Take a Scrub Brush to Your Data!

There is nothing like dirty data to undermine everyone’s confidence in your Salesforce database. Telltale signs:

  • – You find the fundraising and development people with their own individual spreadsheets, hoarding their data like 10-year-olds after the annual Hallowe’en night of Trick or Treating.
  • – Your CEO asks for a specific report and it takes more than an hour for the department to produce it.
  • – The monthly board meeting is coming up and everyone takes the afternoon off to get the reports generated. Even worse, nobody on the board actually READS the reports.

Running an organization without complete and accurate data is like driving through a blinding snowstorm or a downpour of rain. Nobody can truly see where the business is going!

Missing information is the most likely culprit, 78% of nonprofit staff members report. Next, 67% are plagued with general typos, misspellings, incorrect IDs, and wrong dates. And, it’s often difficult to see who’s making the mistakes, so no one is learning from their mistakes.
You may be completely familiar with creating reports to show your positive results. Did we serve more homeless people this year than we did last year? How much did the percentage of women served go up? How much did the annual gala bring in and who were our major donors?
Tackle the dirty data with NEGATIVE reports. Look for the mistakes, missing info, and bad dates and you can figure out how to fix the underlying problem. Look for reports by types of errors—then you can more easily clean them up.
Judy, our executive director, wants to send a Happy Birthday to all the students in our database. She knows that keeping in touch with engaged individuals is what will make our job a success. She wants to see the folks getting birthday greetings next month.
Just eyeballing the data convinces us we have a dirty data issue. Let’s take a scrub brush to the birthday data. Both missing dates and clearly inaccurate dates are the black spots.
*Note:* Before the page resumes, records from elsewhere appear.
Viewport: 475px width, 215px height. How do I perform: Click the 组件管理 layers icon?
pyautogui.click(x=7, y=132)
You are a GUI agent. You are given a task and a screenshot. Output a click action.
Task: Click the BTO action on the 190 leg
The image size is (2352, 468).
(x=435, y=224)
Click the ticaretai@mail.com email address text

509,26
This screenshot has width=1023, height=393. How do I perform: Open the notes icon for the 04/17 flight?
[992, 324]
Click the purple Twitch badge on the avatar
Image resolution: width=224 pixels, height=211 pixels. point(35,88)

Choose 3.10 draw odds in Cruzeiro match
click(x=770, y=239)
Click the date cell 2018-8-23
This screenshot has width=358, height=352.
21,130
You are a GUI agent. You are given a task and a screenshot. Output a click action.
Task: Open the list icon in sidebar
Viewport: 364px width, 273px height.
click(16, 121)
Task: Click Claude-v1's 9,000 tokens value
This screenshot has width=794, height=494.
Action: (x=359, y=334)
Missing or inaccurate data

We set up an Apsona report that looks like this:

  1. We add the Salesforce Contact ID to take us directly back to the Contact record if we need to check up on something.
  2. With Apsona, we can easier see both the birthdate (and quickly find those that are missing) AND just the year, to check for those that are clearly too old to represent clients.
  3. We also have the record owner (usually the person who created the record) and the name of the user who last modified the record.
  4. Note that we can change the filters from the report screen. Find all the records missing data, find all the dates outside of the plausible range. In our case we want to question anybody over 65 or under 18.

Notice all the choices we get when filtering on a date field!

Here are the filters to catch ALL the birthdate errors.

We will probably want to split these to have a bad date report and a no date report. But let’s see what we’ve got first. There are 103 date errors ranging from folks born in 2788 to a several who are supposedly in their 90s. Worse, though, are the empty date fields—2266 of them.
The next task will be to find out which of the Organization staffers need some extra training about adding these birthdates. We created a Visualization on the completed report that Groups by Owner First Name, and shows the number of records in the group. No need to set up a formula to get the record count.

Let’s find out which staff members are entering improbable dates. That is perhaps a different training. First I’ll clone our Birthday Report. In the report list, click the report, then click “Clone.” Then I rename the cloned report to something meaningful.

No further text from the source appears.